The Book of Jonah ends with a cliffhanger:

And the LORD said, “You pity the plant, for which you did not labor, nor did you make it grow, which came into being in a night and perished in a night. And should not I pity Nineveh, that great city, in which there are more than 120,000 persons who do not know their right hand from their left, and also much cattle?”
—Jonah 4:10-11 ESV

Unfortunately for those of us who live for closure, Jonah’s response is lost to history. You’d think the correction he’d received earlier in the belly of the fish would have been enough to tame the “I’m not getting my way!” tantrums, but Jonah was a tough nut to crack.

I’d be deceiving you all if I didn’t say that I’m well acquainted with Purposefully Wayward Servant Syndrome. There have been far too many times in recent years where we stepped off the cliff in faith after much agonizing prayer only to be dashed on the rocks of despair below. I’ve done my share of finding ways that I can make myself more miserable and in the process profess my little statement of displeasure to a holy God who’s not impressed by my unrighteous escapades.

Honestly, I think this is where the Church has dropped the ball as God’s agents of hope and reconciliation. Like Job’s advice-giving friends, too often we go to the our church congregations and tell them we’ve been broken on the rocks and the first thing we get is a heaping helping of Romans 8:28, a pat on the back, and an “Everyone’s got problems, don’t they?” talk that only goes to enhance the desire to try out that Purposefully Wayward Servant Syndrome experience—at least once.

Wouldn’t those times be so much better if we knew that at least one person in our church would go a second mile with us?

More years ago than I wish to admit, I sat on the front porch of a sweaty, smells-of-unwashed-boys cabin during summer camp. As a counselor, I hadn’t done much real counseling, but now I had a boy crying his eyes out who wasn’t even in my cabin, who had just been told that his parents were divorcing. Not having come from a household wrecked by divorce, what could I say? All I could tell that weeping boy was one day God might have him sitting where I was sitting now, and unlike me, he’d know exactly what to say to some weeping boy who’d been handed the same awful news.

I don’t know what happened to that boy in the long run, but there on the porch he dried his eyes, looked me square in the face, and said, “I’ll know what to say because I’ve been there.” Then we prayed together.

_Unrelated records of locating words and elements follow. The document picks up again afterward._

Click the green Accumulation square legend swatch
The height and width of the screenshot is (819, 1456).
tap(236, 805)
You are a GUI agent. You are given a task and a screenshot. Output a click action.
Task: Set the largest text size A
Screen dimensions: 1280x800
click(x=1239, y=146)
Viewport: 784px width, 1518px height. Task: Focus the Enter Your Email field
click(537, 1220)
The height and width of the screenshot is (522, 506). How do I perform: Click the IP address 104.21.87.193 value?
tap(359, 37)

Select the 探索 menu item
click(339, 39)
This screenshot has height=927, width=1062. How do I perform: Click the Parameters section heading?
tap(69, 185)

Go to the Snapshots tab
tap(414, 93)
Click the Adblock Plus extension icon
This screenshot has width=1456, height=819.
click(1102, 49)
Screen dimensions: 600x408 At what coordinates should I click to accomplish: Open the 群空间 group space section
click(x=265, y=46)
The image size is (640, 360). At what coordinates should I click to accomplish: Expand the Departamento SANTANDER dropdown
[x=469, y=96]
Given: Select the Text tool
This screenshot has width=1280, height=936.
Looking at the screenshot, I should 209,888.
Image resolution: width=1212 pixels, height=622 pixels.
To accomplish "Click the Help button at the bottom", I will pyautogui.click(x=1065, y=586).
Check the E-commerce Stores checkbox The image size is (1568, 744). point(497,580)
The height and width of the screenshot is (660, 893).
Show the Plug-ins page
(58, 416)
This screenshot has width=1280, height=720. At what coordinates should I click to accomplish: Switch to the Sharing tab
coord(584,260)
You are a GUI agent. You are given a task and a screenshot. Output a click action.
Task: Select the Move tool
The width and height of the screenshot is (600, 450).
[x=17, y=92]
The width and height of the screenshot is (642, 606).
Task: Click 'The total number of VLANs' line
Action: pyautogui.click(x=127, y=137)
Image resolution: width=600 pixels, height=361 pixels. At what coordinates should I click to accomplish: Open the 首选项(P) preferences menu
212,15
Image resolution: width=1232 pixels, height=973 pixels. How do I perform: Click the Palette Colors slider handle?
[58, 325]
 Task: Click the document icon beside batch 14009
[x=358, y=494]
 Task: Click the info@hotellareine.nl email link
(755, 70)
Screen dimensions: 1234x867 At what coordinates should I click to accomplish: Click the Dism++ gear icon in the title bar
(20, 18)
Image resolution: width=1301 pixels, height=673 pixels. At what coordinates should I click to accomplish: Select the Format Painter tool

If you’ve been plagued by Purposefully Wayward Servant Syndrome in your life, perhaps the Lord is asking you to sit down beside the very people who are now going through the same misery you once suffered. Your experience can show them they don’t have to eat the bitter herbs that you greedily gulped down in response to feeling abandoned at your point of greatest need, when the world was caving in and God seemed shut up behind six foot thick celestial doors of brass.

I don’t want to add to Jonah, but I’ve got to believe that we would not have seen so much frustration in the life of that Wayward Servant if others stood with him. Sometimes the mere presence of another is the tempering factor that limits the depths of stupidity that some of us so easily fall into.

Be the Church. Be Christ to the grieving. No platitudes or generic memorized spiels that are easily dispensed to the hurting before you flit off to your next scheduled appointment, but real, bloody, messy care in the midst of someone else’s ruin.

You know how desperately it’s needed because you’ve been there, too.